According to Census Bureau estimates, Oregon is among a handful of states whose population has grown significantly since the 2010 census and could therefore gain a sixth seat in the U.S. House of Representatives after the 2020 census.

During the 2010 census, Oregon was estimated to have missed its opportunity to gain another seat by a count of just over 40,000 people.

“A little under 80 percent of Oregon households responded,” said Wilson. “So that leaves, we estimate, about 36,000 Oregonians who won’t respond in 2020.”

Cottage Grove and its surrounding South Lane area has a non-response rate of about 17 to 20 percent, according to data on the Census Bureau website.

“So we’re working with these jurisdictions that have low-response census tracks to target our efforts,” said Wilson. “There are a variety of methods: outreach, education, information.”

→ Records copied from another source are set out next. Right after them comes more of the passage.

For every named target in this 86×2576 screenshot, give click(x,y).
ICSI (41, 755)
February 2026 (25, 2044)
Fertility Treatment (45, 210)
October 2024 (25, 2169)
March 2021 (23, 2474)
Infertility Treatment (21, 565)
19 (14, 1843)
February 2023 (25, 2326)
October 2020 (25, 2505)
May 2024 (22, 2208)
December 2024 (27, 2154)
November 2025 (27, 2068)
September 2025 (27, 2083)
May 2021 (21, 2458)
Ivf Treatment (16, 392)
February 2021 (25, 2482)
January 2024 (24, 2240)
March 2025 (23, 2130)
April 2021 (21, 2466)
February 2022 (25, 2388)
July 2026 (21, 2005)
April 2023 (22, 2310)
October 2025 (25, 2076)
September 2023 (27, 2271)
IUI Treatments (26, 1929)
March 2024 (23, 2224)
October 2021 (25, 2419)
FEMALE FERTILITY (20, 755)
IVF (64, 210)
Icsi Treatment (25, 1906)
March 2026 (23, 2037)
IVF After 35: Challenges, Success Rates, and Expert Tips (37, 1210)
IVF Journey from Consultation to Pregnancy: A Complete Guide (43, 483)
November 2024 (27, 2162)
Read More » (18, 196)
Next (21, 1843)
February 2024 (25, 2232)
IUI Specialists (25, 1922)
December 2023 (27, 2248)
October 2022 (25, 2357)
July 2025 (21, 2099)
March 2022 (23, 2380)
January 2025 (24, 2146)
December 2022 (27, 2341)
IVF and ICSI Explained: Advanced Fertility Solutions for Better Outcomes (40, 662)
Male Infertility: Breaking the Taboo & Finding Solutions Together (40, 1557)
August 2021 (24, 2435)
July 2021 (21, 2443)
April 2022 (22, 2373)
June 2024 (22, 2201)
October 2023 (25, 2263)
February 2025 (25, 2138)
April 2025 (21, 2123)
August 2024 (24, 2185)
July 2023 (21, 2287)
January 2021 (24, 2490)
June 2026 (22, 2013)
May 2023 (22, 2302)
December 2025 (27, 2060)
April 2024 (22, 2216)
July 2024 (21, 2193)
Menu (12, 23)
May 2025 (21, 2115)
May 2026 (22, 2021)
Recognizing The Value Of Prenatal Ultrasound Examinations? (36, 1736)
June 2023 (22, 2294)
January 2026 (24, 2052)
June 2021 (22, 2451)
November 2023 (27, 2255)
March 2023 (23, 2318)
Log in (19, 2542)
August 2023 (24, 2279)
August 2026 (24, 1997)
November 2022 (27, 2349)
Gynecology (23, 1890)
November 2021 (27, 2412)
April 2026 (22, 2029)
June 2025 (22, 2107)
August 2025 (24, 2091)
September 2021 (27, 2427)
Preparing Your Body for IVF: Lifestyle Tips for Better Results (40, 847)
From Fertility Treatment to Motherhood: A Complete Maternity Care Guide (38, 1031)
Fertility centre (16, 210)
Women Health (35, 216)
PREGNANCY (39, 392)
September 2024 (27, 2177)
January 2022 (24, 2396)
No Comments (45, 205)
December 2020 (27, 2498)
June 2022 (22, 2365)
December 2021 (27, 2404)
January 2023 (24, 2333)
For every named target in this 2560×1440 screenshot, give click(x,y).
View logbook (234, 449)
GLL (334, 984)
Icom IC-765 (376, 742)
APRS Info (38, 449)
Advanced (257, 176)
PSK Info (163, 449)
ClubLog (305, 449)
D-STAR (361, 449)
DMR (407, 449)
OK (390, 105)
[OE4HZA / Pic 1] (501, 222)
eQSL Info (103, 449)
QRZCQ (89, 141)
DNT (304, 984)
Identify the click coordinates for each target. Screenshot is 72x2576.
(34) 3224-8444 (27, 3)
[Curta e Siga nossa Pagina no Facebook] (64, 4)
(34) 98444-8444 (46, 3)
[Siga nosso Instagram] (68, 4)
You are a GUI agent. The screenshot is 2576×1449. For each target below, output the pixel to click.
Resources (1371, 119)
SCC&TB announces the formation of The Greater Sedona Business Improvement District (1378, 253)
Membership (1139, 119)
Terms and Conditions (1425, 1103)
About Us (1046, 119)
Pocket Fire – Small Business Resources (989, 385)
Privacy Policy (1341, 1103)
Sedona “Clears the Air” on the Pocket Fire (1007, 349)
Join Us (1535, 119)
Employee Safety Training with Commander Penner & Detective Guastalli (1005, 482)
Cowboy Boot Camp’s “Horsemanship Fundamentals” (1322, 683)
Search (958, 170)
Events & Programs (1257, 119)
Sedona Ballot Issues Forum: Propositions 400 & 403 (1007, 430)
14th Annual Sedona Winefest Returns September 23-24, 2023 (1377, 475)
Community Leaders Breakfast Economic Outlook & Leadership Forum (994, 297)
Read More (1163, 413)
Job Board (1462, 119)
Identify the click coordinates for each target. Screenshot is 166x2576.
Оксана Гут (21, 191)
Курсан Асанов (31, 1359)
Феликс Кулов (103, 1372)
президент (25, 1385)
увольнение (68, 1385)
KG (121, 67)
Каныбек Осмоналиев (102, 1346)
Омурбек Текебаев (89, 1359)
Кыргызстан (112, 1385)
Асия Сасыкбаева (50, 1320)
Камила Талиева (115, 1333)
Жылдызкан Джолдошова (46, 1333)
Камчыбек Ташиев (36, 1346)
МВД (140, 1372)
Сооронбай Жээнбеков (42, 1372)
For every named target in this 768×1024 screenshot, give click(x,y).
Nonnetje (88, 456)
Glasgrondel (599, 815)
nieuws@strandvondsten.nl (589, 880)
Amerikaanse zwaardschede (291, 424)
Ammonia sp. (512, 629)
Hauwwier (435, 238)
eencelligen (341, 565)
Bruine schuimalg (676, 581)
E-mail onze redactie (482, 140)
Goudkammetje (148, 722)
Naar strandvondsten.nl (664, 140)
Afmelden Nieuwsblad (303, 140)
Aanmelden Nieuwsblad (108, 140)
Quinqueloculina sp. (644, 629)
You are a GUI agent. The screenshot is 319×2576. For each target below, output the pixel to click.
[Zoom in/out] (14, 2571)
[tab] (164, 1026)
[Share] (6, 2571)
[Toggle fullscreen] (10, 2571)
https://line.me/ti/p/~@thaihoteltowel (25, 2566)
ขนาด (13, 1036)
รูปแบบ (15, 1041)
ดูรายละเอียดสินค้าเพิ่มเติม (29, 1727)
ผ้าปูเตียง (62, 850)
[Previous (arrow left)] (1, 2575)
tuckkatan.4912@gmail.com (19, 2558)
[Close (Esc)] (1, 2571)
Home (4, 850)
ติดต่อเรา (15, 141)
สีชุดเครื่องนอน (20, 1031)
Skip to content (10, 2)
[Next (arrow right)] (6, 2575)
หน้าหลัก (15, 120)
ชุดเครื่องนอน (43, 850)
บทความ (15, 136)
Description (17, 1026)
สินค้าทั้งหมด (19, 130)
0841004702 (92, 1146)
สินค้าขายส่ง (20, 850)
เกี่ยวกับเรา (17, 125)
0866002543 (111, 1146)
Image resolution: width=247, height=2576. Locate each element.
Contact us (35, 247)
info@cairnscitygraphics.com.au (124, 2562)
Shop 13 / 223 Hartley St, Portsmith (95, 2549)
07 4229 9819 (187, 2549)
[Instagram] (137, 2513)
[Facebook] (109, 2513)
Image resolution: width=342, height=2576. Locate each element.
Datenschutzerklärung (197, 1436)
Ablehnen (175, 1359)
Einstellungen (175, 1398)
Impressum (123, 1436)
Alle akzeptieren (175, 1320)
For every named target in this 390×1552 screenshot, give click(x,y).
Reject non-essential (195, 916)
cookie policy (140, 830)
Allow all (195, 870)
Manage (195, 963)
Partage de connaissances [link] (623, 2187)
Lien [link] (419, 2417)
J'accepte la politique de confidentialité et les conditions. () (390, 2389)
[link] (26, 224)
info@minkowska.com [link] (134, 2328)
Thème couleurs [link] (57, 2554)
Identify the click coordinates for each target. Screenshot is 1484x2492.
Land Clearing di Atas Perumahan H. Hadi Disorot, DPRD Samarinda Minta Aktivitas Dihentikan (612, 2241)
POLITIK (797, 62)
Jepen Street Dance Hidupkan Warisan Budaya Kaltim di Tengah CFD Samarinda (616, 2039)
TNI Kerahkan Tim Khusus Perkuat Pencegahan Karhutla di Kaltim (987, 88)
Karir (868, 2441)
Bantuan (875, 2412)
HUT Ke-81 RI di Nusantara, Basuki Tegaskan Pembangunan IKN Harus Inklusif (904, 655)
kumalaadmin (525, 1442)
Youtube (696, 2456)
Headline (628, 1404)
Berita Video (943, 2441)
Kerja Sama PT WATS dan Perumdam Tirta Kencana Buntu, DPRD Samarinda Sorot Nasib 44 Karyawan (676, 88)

Barriers to high responses include highly mobile individuals, complex living arrangements, lack of knowledge about the census, language barriers, rapidly changing technology causing disuse of USPS mail and distrust of government.

Some of the reticence to respond may be due to the personal nature of the questions.

Questions in the 2020 census will ask participants for their name, age, address, how many people are living or staying at a home, whether the home is owned or rented, about the sex, age and race of each person in the home and whether someone is of Hispanic, Latin or Spanish origin.

The last question has been a point of contention for many who fear the data will be used for persecution.

The Census Bureau has stated that it is asking the question for statistical purposes, which will in turn inform numerous policies such as those regarding civil rights or funding for group-specific government programs.

“ICE (U.S. Immigration and Customs Enforcement) isn’t going to follow the Census Bureau around. That’s another rumor,” said Wilson. “Information you provide to the Census Bureau is confidential.”

Privacy and Safety

By law, all responses to the census are kept confidential. The law states that the information collected may only be used for statistical purposes.

Still, the question of access to this data has seen its day in court.

In 1982, the U.S. Supreme Court ruled that address lists are protected confidential information and cannot be disclosed through legal discovery or the Freedom of Information Act. More recently, in 2010, the U.S. Justice Department determined that the Patriot Act does not overrule the legal protections of confidentiality.

Legal precedent has essentially established that no court of law can subpoena census responses.

Furthermore, the Census Bureau states that personal data cannot be used by the Federal Bureau of Investigation, the Central Intelligence Agency, the Department of Homeland Security nor ICE.

Though these legal protections exist, Wilson warned respondents to protect themselves from potential scams.

A letter has already begun circulation, for instance, which claims to be a form for the “2020 Congressional District Census” commissioned by the Republican Party.

“It looks like a census form,” said Wilson. “But at the very bottom of that form it’s asking for a donation. No one will ever be asked to pay to respond to the census.”

Requests to respond to the census over email, phone or text message are also suspect and it is recommended that such solicitations are not given a response.

“It’s really important people respond to [the census] and they respond to the actual one,” Wilson said.

When invitations come in the mail, respondents are instructed to count everyone in the household, including infants, and can respond by phone, online or through mail.

Computers at the Cottage Grove Public Library will be available for those  in the community who lack internet access.

Paid supervisory and non-supervisory positions are still available with the Census Bureau in Lane County. Applications may be found online at 2020census.gov/jobs.